======== MATERIAL PROVIDED

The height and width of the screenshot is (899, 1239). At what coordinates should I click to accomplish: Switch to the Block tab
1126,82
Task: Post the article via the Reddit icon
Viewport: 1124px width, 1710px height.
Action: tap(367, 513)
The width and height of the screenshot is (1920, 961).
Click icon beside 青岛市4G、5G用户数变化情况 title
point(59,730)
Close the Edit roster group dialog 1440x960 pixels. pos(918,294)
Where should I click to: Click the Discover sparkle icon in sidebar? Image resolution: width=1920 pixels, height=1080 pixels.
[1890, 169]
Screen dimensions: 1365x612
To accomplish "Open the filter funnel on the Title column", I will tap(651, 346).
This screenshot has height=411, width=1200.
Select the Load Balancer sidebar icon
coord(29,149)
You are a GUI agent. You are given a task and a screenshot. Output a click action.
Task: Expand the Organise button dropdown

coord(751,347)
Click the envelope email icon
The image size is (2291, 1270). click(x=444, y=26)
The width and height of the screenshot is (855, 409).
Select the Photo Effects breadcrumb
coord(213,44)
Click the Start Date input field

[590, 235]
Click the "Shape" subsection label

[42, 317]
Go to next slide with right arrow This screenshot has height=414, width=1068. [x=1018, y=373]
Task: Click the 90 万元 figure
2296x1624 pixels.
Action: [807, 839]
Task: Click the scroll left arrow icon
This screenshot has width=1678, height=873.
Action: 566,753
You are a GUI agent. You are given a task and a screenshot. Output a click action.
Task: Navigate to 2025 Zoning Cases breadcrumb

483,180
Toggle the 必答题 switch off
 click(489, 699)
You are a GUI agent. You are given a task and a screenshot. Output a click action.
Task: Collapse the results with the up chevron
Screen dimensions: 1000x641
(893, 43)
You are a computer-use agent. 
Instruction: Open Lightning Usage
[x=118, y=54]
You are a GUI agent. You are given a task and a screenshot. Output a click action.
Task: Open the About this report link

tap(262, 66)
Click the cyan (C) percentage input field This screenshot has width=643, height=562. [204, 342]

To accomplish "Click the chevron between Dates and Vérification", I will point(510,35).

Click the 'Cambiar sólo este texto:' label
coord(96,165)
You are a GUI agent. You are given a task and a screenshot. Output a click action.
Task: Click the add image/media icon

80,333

================

Copy out all of the material above, line for line, without changing a single character.

The height and width of the screenshot is (899, 1239). At what coordinates should I click to accomplish: Switch to the Block tab
1126,82
Task: Post the article via the Reddit icon
Viewport: 1124px width, 1710px height.
Action: tap(367, 513)
The width and height of the screenshot is (1920, 961).
Click icon beside 青岛市4G、5G用户数变化情况 title
point(59,730)
Close the Edit roster group dialog 1440x960 pixels. pos(918,294)
Where should I click to: Click the Discover sparkle icon in sidebar? Image resolution: width=1920 pixels, height=1080 pixels.
[1890, 169]
Screen dimensions: 1365x612
To accomplish "Open the filter funnel on the Title column", I will tap(651, 346).
This screenshot has height=411, width=1200.
Select the Load Balancer sidebar icon
coord(29,149)
You are a GUI agent. You are given a task and a screenshot. Output a click action.
Task: Expand the Organise button dropdown

coord(751,347)
Click the envelope email icon
The image size is (2291, 1270). click(x=444, y=26)
The width and height of the screenshot is (855, 409).
Select the Photo Effects breadcrumb
coord(213,44)
Click the Start Date input field

[590, 235]
Click the "Shape" subsection label

[42, 317]
Go to next slide with right arrow This screenshot has height=414, width=1068. [x=1018, y=373]
Task: Click the 90 万元 figure
2296x1624 pixels.
Action: [807, 839]
Task: Click the scroll left arrow icon
This screenshot has width=1678, height=873.
Action: 566,753
You are a GUI agent. You are given a task and a screenshot. Output a click action.
Task: Navigate to 2025 Zoning Cases breadcrumb

483,180
Toggle the 必答题 switch off
 click(489, 699)
You are a GUI agent. You are given a task and a screenshot. Output a click action.
Task: Collapse the results with the up chevron
Screen dimensions: 1000x641
(893, 43)
You are a computer-use agent. 
Instruction: Open Lightning Usage
[x=118, y=54]
You are a GUI agent. You are given a task and a screenshot. Output a click action.
Task: Open the About this report link

tap(262, 66)
Click the cyan (C) percentage input field This screenshot has width=643, height=562. [204, 342]

To accomplish "Click the chevron between Dates and Vérification", I will point(510,35).

Click the 'Cambiar sólo este texto:' label
coord(96,165)
You are a GUI agent. You are given a task and a screenshot. Output a click action.
Task: Click the add image/media icon

80,333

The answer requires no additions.